CAIRO (Reuters) - Egyptians are getting gloomier about their country's future more than two years after an uprising toppled Hosni Mubarak, but most retain a favorable view of the ruling Muslim Brotherhood, according to a poll released on Thursday.
Egypt's economy has been hammered by political turmoil and spasms of violence since the long-ruling autocrat's downfall, and has continued to deteriorate since President Mohamed Mursi of the Muslim Brotherhood was elected last June.
Facing currency and budget crises, the government has been struggling to secure a $4.8 billion International Monetary Fund loan.
The poll by the Washington-based Pew Research Center shed light on a fast-evolving political landscape before a parliamentary election due later in 2013. It was based on 1,000 face-to-face interviews conducted from March 3 to March 23.
The poll showed 30 percent of Egyptians think their country is headed in the right direction, down from 53 percent last year and 65 percent in 2011. Just 39 percent believe things are better off now than they were under Mubarak.
The parliamentary election expected towards the end of the year will decide on the shape of a new lower house that will replace the Brotherhood-led one dissolved by court order last June.
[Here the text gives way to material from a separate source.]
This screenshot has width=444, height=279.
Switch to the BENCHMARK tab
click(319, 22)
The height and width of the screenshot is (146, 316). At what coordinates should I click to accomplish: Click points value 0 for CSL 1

The survey showed Egyptians almost evenly split over whether the polls would be fair.
The poll showed that the number of Egyptians with a positive view of the Muslim Brotherhood had slid to 63 percent from 75 percent in 2011. Fifty-three percent express a favorable view of Mursi, while 43 percent him negatively.
About half expressed a positive view of the Brotherhood's Freedom and Justice Party - its vehicle for fighting elections - while the National Salvation Front, a loose coalition of secular and liberal opposition forces, received more negative reviews.
Less than half of those polled express a positive opinion of Hamdeen Sabahi or Mohamed ElBaradei, two of the front's leaders.
The Nour Party, a hardline Islamist Salafi movement, was the second biggest group in the dissolved parliament. The survey showed that 40 percent viewed it favorably and 52 percent not.
Pointing to Islamic conservatism, about six in 10 of those surveyed said Egypt's laws should strictly follow the teachings of the Koran, while 28 percent believed they should echo Islam's values and principles rather than the Koran literally.
Only 11 percent - roughly equal to the percentage of Egypt's Christian population - thought the Koran should have no influence over laws.